Las Vegas Sun

April 22, 2024

CONSTRUCTION:

CityCenter inspectors told: Easy on the paper

It’s not a policy change, official says, to first report flaws verbally to contractor

Beyond the Sun

Click to enlarge photo

Pedestrians pass by the Harmon, left, part of MGM Mirage's CityCenter project, and the Cosmopolitan, right, on the Las Vegas Strip in March.

County officials have instructed building inspectors at CityCenter to be more selective in using paperwork to document potential flaws in the massive MGM Mirage project.

According to an inspector who said he was present for a meeting about a month ago, a county supervisor told CityCenter inspectors to rely more on verbal communication with contractors and less on the written correction notices and notices of violation used to track structural problems that the county orders contractors to fix.

The Las Vegas Sun and the Las Vegas Review-Journal have since January written extensively about numerous construction violations that followed discovery of serious flaws in the project’s Harmon tower. The newspaper stories have been based primarily on correction notices and notices of violation, which the county keeps in a searchable database and provides to the media and public upon request.

Last fall an engineer discovered that contractors had incorrectly installed 15 floors of reinforcing steel in the Harmon. That discovery and other factors prompted MGM Mirage to redesign the Harmon as a much shorter building than originally conceived.

Work recently restarted on the hotel tower after following the redesign and county approval of new plans.

Ron Lynn, director of development services for Clark County, and county spokesman Dan Kulin said supervisors told inspectors to use more care in issuing notices after the county realized that some notices were overly broad and didn’t address a specific problem as they should.

Lynn said department procedure is to first verbally communicate problems to contractors on site before resorting to a paper trail.

A source who spoke on the condition of anonymity said he interpreted the instructions to mean “back off, back off” when it came to writing notices about problems at CityCenter.

Lynn said that was not the intended message. Inspectors were not told to be less aggressive and are not issuing fewer notices, he said.

“If the inspectors were not following policies, then it’s appropriate to remind them and to give them guidance,” Lynn said. “That’s part of supervision.”

The correction notices and notices of violation were, until recently, available on a county Web site, as well as on a computer terminal at the county building. The county recently removed all notices from the Web-accessible database — leaving the county computer terminal as the public’s only option for viewing them.

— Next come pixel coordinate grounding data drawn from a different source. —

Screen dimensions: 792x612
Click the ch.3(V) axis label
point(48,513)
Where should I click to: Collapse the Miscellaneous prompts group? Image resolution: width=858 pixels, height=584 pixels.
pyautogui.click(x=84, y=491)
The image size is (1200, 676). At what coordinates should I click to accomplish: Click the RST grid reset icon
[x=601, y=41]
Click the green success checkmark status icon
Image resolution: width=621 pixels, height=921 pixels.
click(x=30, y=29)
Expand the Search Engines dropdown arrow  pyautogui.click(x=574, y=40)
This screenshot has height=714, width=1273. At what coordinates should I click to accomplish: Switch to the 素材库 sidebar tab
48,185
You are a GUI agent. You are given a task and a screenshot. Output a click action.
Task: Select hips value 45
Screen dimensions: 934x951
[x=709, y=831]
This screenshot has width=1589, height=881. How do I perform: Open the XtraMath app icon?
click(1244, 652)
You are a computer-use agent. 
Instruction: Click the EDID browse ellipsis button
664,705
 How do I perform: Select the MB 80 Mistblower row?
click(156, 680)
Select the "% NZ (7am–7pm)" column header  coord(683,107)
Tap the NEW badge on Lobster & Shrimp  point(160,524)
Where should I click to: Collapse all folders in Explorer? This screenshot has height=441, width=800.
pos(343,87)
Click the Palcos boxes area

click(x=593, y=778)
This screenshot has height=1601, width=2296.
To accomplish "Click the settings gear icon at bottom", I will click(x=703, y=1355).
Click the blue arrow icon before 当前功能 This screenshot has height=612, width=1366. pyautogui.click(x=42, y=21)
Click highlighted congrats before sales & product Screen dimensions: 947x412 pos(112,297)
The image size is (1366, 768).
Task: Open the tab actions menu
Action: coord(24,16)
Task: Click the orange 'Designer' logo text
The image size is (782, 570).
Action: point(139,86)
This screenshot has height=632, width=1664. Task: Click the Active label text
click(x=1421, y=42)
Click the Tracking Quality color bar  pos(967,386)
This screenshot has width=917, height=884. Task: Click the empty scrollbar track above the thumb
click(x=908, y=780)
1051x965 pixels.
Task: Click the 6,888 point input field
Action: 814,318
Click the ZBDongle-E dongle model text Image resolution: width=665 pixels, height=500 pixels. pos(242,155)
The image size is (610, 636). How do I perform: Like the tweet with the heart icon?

Lynn said the notices were removed from the Internet after the county received a complaint that a particular document — unrelated to CityCenter — contained information that shouldn’t be public.

After the complaint, the county asked the district attorney to review the accessibility of the documents, Lynn said. The DA cleared the practice of placing the notices on the Internet and the county plans to soon put the documents back online, he said.

Neil Opfer, an assistant professor of construction management at UNLV, said the notices provide an important record to ensure a project is eventually built according to approved plans. But he has also been on projects where building inspectors regularly gave verbal instructions and only issued written notices if the instructions weren’t heeded.

“If it’s just a verbal instruction then that could fall through the cracks,” Opfer said. “We write things down so we remember them later. If we eliminate the written record, it seems that could be problematic.”

Lynn said he did not believe inspectors were issuing fewer notices on construction problems at CityCenter or any other project. For example, the department issued a notice of violation on June 2, after discovering what could be more serious problems at the Harmon.

Private inspectors found that reinforcing steel within a load-bearing wall on the 23rd floor was not inserted according to county-approved plans. The error was found before the concrete was poured and was promptly corrected.

But the contractor told county inspectors that the same practice had been used on the fifth through 22nd floors of the Harmon, which were covered in concrete, Lynn said. That would mean the load-bearing walls were built according to an engineer-approved drawing, but not according to county-approved plans, Lynn said.

A person with knowledge of the situation, who spoke on the condition of anonymity, said based on early evaluations, even if a problem does exist it doesn’t need to be corrected because the building is much shorter than originally designed and therefore won’t require as much reinforcing steel.

Perini Building Co. officials said they have tested the lower floors and found they were built correctly. They will soon be presenting that evidence to the county.